Okay, so I didn’t get shot, or get the shot. The photo above is from my trusty old friend, Wikimedia Commons, though it is quite similar to the one I would have taken. But I did learn something. A cracked windshield has character and, in this case, it had the esthetic luminosity of an ancient, cracked Japanese vase. I began to look around for other artsy windshields, and the best place to do that in Fairbanks is in the parking lot of the only-game-in town-one-stop-shopping-mecca, Fred Meyer.
I parked and walked around with my Cannon. Here’s the first crack I spotted.
Was I excited? Not so much. A single snake of a crack? Who needs it? I kept up the search, meandering between SUVs so large they would have been considered houses in some parts of the world and battered and rusted-out trucks that might have been dumped where I come from. But the same knife slash of a crack seemed to be the norm, and most of the cars in the lot had one. After a while, I knew that I’d seen the ultimate crack in Fairbanks, and possibly the world.
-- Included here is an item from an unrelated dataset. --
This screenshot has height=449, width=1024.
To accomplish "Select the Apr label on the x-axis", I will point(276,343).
It was time to either head to Iceland or go home.
By the way, Peter Mulvey, with whom my son, M, had the good fortune to study guitar when Peter was in Boston, has a written a touching song about Fairbanks and its windshields that have seen better days. Here it is for you to enjoy.
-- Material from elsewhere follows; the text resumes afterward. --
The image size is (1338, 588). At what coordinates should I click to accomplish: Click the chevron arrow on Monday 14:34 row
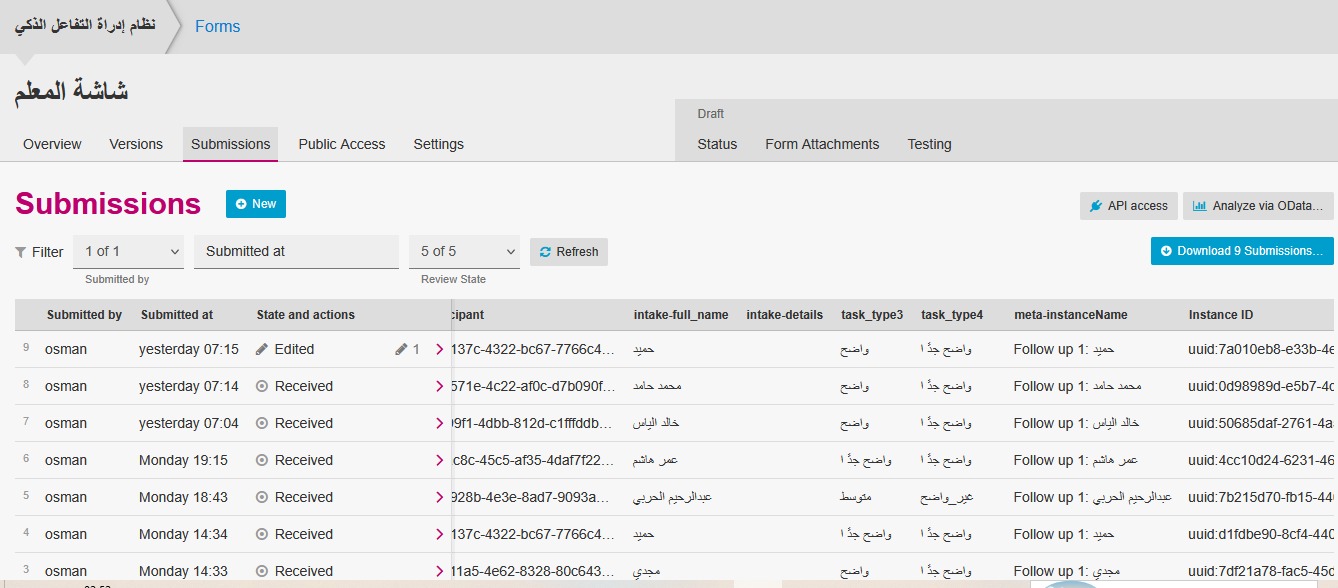pyautogui.click(x=439, y=534)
I drove back to my daughter’s house out on the marina and looked around at the airplanes parked everywhere along the dirt road that serves both cars and small aircraft in the neighborhood. There are signs posted everywhere that encourage cars and pedestrians to give airplanes the right of way. No problem there. Just to compare, I tried to locate even one cracked plane windshield among the hundreds before me, but there were none. Not even one! Maybe the strict Alaskan windshield rule stating that a windshield must be replaced if it does not afford a driver clear vision even if the crack is tiny, is actually reinforced with airborne vehicles, unlike with cars. Which is why at the end of the long driveway that leads to my daughter and son-in-law’s hangar and house, I wasn’t surprised to find their old Suzuki parked out front with a triple lightening-bolt crack jutting out from the center of the rear view mirror like a wabi sabi butterfly, a sort of low-end gallery on wheels. And kind of nice.